CNRL trades near $45 per share at the time of writing. The stock fell as low as $35 during the tariff-induced market rout that sent the price of West Texas Intermediate (WTI) oil to as low as US$57 per barrel. The rebound in the share price followed the recovery in the oil market. WTI currently trades near US$71, but is still off the US$80 it reached last year.

CNQ has been on a downward trend over the past 12 months, hitting lower lows on each pullback after a series of sharp bounces. Investors will want to watch in the next few weeks to see if the latest spike runs out of steam as well, and leads to another 12-month low, or stabilizes, marking a change in the trend.

Oil outlook

Geopolitics fuelled the rebound over the past two months. The first leg of the bounce occurred as bargain hunters started to bet the United States and China will sort out a trade deal in a reasonable timeframe to avoid causing a severe economic downturn in both countries. China and the U.S. are the world’s largest oil users, so a severe recession would put pressure on oil demand. The latest spike in the price of oil is due to fears that the escalating tensions between Israel and Iran could prompt Iran to shut down the Strait of Hormuz, through which 20% to 30% of oil supply has to travel to reach international customers.

A series of trade deals, or an expansion of the conflict in the Middle East could push oil prices back to US$80 per barrel very quickly.

On the fundamental side, however, analysts are not very bullish.
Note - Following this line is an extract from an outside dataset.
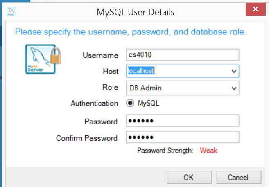Screen dimensions: 269x187
Task: Click the Password Strength label
Action: pos(165,151)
Supply growth from non-OPEC producers, including Canada and the United States, and quota cheating by some OPEC members, is keeping the oil market in a surplus position that is expected to extend into 2026. If trade deals don’t materialize or if tensions in the Middle East ease, WTI oil could head back to US$60 before the end of the year.

As always, investors should prepare for some turbulence.

CNRL earnings

CNRL delivered strong Q1 2025 results, supported by record oil and natural gas production and new revenue from its US$6.5 billion purchase of Chevron’s Canadian assets late last year. It also helps that CNRL has a WTI breakeven of roughly US$40 to US$45 per barrel.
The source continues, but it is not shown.